_Material provided:_

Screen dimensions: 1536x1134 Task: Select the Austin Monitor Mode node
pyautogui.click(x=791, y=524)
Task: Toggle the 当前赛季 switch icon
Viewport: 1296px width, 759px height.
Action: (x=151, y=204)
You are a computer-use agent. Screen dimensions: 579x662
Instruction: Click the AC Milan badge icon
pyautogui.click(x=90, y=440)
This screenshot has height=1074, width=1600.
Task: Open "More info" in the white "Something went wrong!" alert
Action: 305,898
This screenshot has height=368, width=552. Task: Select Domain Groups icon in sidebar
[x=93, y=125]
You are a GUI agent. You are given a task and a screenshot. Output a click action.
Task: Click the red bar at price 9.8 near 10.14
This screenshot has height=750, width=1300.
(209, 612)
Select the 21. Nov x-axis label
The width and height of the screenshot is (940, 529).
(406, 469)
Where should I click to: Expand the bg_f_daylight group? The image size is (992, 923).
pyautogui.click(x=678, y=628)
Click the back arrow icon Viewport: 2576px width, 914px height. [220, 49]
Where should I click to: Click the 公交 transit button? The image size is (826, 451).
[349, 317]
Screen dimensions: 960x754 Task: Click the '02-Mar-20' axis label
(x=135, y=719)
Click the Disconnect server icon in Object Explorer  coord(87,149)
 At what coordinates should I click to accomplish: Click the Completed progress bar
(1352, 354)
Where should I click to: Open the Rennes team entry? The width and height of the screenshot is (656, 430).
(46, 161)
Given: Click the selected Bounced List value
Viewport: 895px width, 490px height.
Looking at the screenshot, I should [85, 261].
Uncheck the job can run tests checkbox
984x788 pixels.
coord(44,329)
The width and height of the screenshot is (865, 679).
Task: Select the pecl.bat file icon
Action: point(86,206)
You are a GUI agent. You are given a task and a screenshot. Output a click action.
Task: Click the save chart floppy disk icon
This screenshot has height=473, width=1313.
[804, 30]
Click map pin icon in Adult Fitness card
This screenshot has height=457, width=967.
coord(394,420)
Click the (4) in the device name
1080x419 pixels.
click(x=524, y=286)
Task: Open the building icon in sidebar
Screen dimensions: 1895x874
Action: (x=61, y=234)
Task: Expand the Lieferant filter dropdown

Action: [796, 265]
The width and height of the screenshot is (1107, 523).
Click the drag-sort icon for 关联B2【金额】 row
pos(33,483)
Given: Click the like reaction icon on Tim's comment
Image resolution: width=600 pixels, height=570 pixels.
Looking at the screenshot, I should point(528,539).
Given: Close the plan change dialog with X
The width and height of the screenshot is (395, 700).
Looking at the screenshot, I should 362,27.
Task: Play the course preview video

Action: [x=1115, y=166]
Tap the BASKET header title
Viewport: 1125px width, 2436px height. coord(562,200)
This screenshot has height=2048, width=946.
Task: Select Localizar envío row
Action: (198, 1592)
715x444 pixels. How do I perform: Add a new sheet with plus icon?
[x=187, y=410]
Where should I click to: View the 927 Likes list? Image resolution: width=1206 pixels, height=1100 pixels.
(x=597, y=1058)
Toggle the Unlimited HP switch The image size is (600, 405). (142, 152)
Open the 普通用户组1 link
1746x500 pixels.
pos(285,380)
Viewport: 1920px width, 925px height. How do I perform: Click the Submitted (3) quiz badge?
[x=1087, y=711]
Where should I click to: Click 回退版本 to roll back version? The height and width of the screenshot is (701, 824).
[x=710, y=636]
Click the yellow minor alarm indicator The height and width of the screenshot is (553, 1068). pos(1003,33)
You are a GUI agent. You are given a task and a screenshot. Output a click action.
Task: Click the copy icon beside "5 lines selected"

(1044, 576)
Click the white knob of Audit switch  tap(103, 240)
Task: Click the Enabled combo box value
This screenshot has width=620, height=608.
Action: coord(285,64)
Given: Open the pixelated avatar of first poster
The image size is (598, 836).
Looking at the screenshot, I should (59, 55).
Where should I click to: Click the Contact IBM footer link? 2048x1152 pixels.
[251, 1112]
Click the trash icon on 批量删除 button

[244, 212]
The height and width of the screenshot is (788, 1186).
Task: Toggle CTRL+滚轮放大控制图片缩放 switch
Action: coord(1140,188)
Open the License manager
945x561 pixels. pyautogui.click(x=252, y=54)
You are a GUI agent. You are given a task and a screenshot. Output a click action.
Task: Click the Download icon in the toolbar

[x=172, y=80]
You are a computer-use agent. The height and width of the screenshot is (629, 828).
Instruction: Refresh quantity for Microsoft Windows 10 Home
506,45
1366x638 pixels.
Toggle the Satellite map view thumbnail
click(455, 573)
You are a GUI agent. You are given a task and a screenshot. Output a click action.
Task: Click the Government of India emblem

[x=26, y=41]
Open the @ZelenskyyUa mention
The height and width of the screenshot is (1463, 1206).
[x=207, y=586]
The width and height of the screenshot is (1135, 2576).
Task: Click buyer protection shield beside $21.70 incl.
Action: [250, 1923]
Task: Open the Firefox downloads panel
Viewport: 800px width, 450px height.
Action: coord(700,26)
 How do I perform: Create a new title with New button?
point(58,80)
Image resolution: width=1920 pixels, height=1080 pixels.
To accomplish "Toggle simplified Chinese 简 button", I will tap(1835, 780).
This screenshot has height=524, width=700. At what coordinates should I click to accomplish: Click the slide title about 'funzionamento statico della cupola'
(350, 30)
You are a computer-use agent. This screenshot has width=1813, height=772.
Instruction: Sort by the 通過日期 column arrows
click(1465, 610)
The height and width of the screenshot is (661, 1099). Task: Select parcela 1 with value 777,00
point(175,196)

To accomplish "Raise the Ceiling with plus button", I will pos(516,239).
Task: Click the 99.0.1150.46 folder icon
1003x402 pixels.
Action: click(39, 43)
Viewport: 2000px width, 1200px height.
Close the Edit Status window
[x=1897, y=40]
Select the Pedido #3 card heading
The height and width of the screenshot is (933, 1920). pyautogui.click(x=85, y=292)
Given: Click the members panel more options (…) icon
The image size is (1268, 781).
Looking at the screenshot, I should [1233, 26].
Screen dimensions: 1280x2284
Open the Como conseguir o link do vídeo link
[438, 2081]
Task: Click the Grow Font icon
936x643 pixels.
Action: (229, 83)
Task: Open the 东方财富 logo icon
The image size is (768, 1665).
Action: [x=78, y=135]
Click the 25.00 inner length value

_Set task:_ Please copy every one of the records above, word for word.

_Full solution:_
Screen dimensions: 1536x1134 Task: Select the Austin Monitor Mode node
pyautogui.click(x=791, y=524)
Task: Toggle the 当前赛季 switch icon
Viewport: 1296px width, 759px height.
Action: (x=151, y=204)
You are a computer-use agent. Screen dimensions: 579x662
Instruction: Click the AC Milan badge icon
pyautogui.click(x=90, y=440)
This screenshot has height=1074, width=1600.
Task: Open "More info" in the white "Something went wrong!" alert
Action: 305,898
This screenshot has height=368, width=552. Task: Select Domain Groups icon in sidebar
[x=93, y=125]
You are a GUI agent. You are given a task and a screenshot. Output a click action.
Task: Click the red bar at price 9.8 near 10.14
This screenshot has height=750, width=1300.
(209, 612)
Select the 21. Nov x-axis label
The width and height of the screenshot is (940, 529).
(406, 469)
Where should I click to: Expand the bg_f_daylight group? The image size is (992, 923).
pyautogui.click(x=678, y=628)
Click the back arrow icon Viewport: 2576px width, 914px height. [220, 49]
Where should I click to: Click the 公交 transit button? The image size is (826, 451).
[349, 317]
Screen dimensions: 960x754 Task: Click the '02-Mar-20' axis label
(x=135, y=719)
Click the Disconnect server icon in Object Explorer  coord(87,149)
 At what coordinates should I click to accomplish: Click the Completed progress bar
(1352, 354)
Where should I click to: Open the Rennes team entry? The width and height of the screenshot is (656, 430).
(46, 161)
Given: Click the selected Bounced List value
Viewport: 895px width, 490px height.
Looking at the screenshot, I should [85, 261].
Uncheck the job can run tests checkbox
984x788 pixels.
coord(44,329)
The width and height of the screenshot is (865, 679).
Task: Select the pecl.bat file icon
Action: point(86,206)
You are a GUI agent. You are given a task and a screenshot. Output a click action.
Task: Click the save chart floppy disk icon
This screenshot has height=473, width=1313.
[804, 30]
Click map pin icon in Adult Fitness card
This screenshot has height=457, width=967.
coord(394,420)
Click the (4) in the device name
1080x419 pixels.
click(x=524, y=286)
Task: Open the building icon in sidebar
Screen dimensions: 1895x874
Action: (x=61, y=234)
Task: Expand the Lieferant filter dropdown

Action: [796, 265]
The width and height of the screenshot is (1107, 523).
Click the drag-sort icon for 关联B2【金额】 row
pos(33,483)
Given: Click the like reaction icon on Tim's comment
Image resolution: width=600 pixels, height=570 pixels.
Looking at the screenshot, I should point(528,539).
Given: Close the plan change dialog with X
The width and height of the screenshot is (395, 700).
Looking at the screenshot, I should 362,27.
Task: Play the course preview video

Action: [x=1115, y=166]
Tap the BASKET header title
Viewport: 1125px width, 2436px height. coord(562,200)
This screenshot has height=2048, width=946.
Task: Select Localizar envío row
Action: (198, 1592)
715x444 pixels. How do I perform: Add a new sheet with plus icon?
[x=187, y=410]
Where should I click to: View the 927 Likes list? Image resolution: width=1206 pixels, height=1100 pixels.
(x=597, y=1058)
Toggle the Unlimited HP switch The image size is (600, 405). (142, 152)
Open the 普通用户组1 link
1746x500 pixels.
pos(285,380)
Viewport: 1920px width, 925px height. How do I perform: Click the Submitted (3) quiz badge?
[x=1087, y=711]
Where should I click to: Click 回退版本 to roll back version? The height and width of the screenshot is (701, 824).
[x=710, y=636]
Click the yellow minor alarm indicator The height and width of the screenshot is (553, 1068). pos(1003,33)
You are a GUI agent. You are given a task and a screenshot. Output a click action.
Task: Click the copy icon beside "5 lines selected"

(1044, 576)
Click the white knob of Audit switch  tap(103, 240)
Task: Click the Enabled combo box value
This screenshot has width=620, height=608.
Action: coord(285,64)
Given: Open the pixelated avatar of first poster
The image size is (598, 836).
Looking at the screenshot, I should (59, 55).
Where should I click to: Click the Contact IBM footer link? 2048x1152 pixels.
[251, 1112]
Click the trash icon on 批量删除 button

[244, 212]
The height and width of the screenshot is (788, 1186).
Task: Toggle CTRL+滚轮放大控制图片缩放 switch
Action: coord(1140,188)
Open the License manager
945x561 pixels. pyautogui.click(x=252, y=54)
You are a GUI agent. You are given a task and a screenshot. Output a click action.
Task: Click the Download icon in the toolbar

[x=172, y=80]
You are a computer-use agent. The height and width of the screenshot is (629, 828).
Instruction: Refresh quantity for Microsoft Windows 10 Home
506,45
1366x638 pixels.
Toggle the Satellite map view thumbnail
click(455, 573)
You are a GUI agent. You are given a task and a screenshot. Output a click action.
Task: Click the Government of India emblem

[x=26, y=41]
Open the @ZelenskyyUa mention
The height and width of the screenshot is (1463, 1206).
[x=207, y=586]
The width and height of the screenshot is (1135, 2576).
Task: Click buyer protection shield beside $21.70 incl.
Action: [250, 1923]
Task: Open the Firefox downloads panel
Viewport: 800px width, 450px height.
Action: coord(700,26)
 How do I perform: Create a new title with New button?
point(58,80)
Image resolution: width=1920 pixels, height=1080 pixels.
To accomplish "Toggle simplified Chinese 简 button", I will tap(1835, 780).
This screenshot has height=524, width=700. At what coordinates should I click to accomplish: Click the slide title about 'funzionamento statico della cupola'
(350, 30)
You are a computer-use agent. This screenshot has width=1813, height=772.
Instruction: Sort by the 通過日期 column arrows
click(1465, 610)
The height and width of the screenshot is (661, 1099). Task: Select parcela 1 with value 777,00
point(175,196)

To accomplish "Raise the Ceiling with plus button", I will pos(516,239).
Task: Click the 99.0.1150.46 folder icon
1003x402 pixels.
Action: click(39, 43)
Viewport: 2000px width, 1200px height.
Close the Edit Status window
[x=1897, y=40]
Select the Pedido #3 card heading
The height and width of the screenshot is (933, 1920). pyautogui.click(x=85, y=292)
Given: Click the members panel more options (…) icon
The image size is (1268, 781).
Looking at the screenshot, I should [1233, 26].
Screen dimensions: 1280x2284
Open the Como conseguir o link do vídeo link
[438, 2081]
Task: Click the Grow Font icon
936x643 pixels.
Action: (229, 83)
Task: Open the 东方财富 logo icon
The image size is (768, 1665).
Action: [x=78, y=135]
Click the 25.00 inner length value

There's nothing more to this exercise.